Widząc mój pewny krok, wstaje szybko od stołu i lekkim niczym sarenka ucieka przede mną. Podążam za nią, łapię ją za kark i przyciągam do siebie, jej wesołe piski przywołują do nas jej stróżów. Teo i Wsilija. Wbiegają do jadalni, i patrzą najpierw na roześmianą Karinkę, a potem na mnie ze szklanką wody. Ich miny mówią same za siebie. Nie widzieli jeszcze mnie w takiej sytuacji. 

-No tak dlaczego mnie nie dziwi, że jesteście tutaj w mgnieniu sekundy- mówię poważnie Dorian. 

Chłopaki od razu spuszczają wzrok. Jestem mocno zazdrosny, o to jak oni ją traktują, ale tez zadowolony, bo wiem że dadzą się pokroić za nią. To pokazuje jak ta kobieta wszystkich sobie owijała wokół palca. 

-Wynocha- drę się do chłopaków i znowu odwracam się do Karinki. 

-Zazdrośniku Ty- mówi i uderza mnie lekko w klatkę. 

Kładę dłonie po obu stronach jej twarzy. I składam pocałunek na ustach. 

-Dziękuję- mówię tylko.

-Za co- pyta mnie a jej oczy jak zawsze błyszczą gdy patrzy na mnie. 

-Za to co zrobiłaś dla mnie, będę Ci wdzięczny za to wszystko do końca życia, zakochałaś się we mnie pomimo tego, że Cię porwałem, a to brzmi tak niedorzecznie- ona zgadza się ze mną, i dodaje swój dźwięczny śmiech. 

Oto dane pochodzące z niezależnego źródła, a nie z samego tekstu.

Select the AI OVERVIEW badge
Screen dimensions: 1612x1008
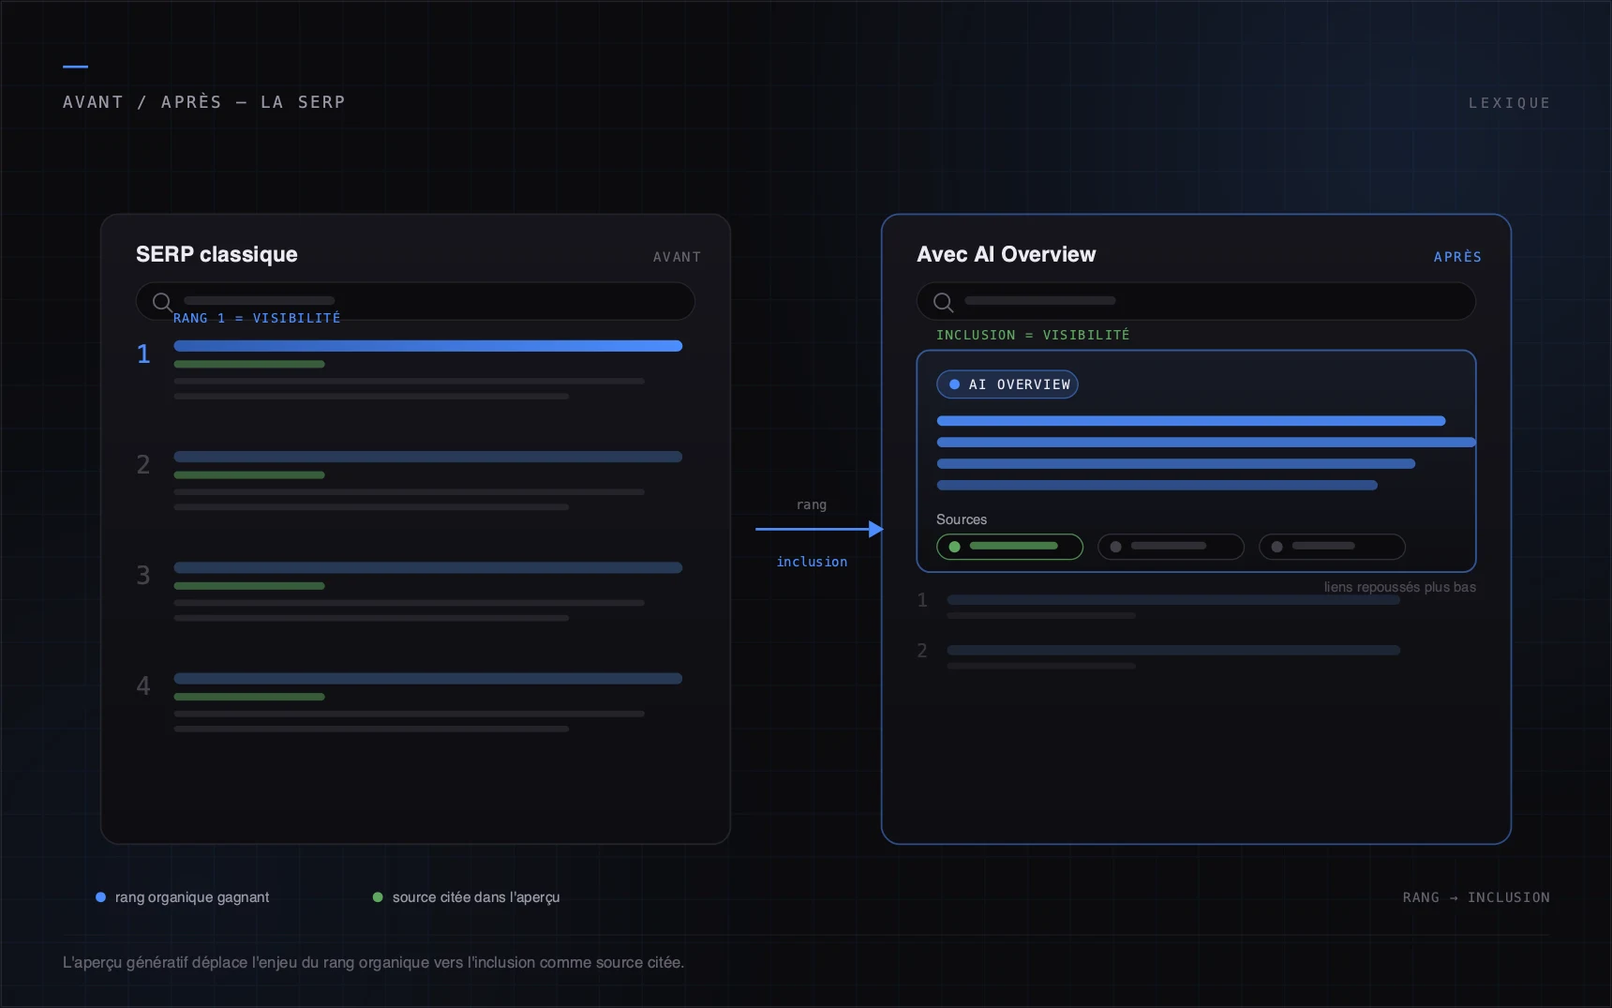tap(1008, 384)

-Zgadzam się- dodaje i całuje mnie w policzek.- Ale teraz się cieszę, że mnie porwałeś, kto by pomyślał ile to dobrego wniesie do naszego życia. 

-Do twojego tak zyskałaś bardzo przystojnego mężczyznę, z charyzmą, ponad przeciętną inteligencją..- mówię 

-I do tego nieziemsko skromnego- dodaje od siebie.

-Dokładnie-kwituję.-A ja cóż..- patrzę na nią jakbym się jej brzydził.

Karinka zaczyna się śmiać. Uwielbiam ją rozbawiać, a jej śmiech jest moją ulubioną melodią na świecie. 

-Co się tu dzieje?- pyta Anna głosem jakby mówiła do dzieci. 

-To Dorian- Karinka podchodzi do Anny i odbiera Arię, z jej ramion która lgnęła do niej. 

Dziewczyny kierują się do salonu, a ja z uśmiechem mijam Annę, całując ja przelotnie w policzek, i idę za moimi dziewczynami.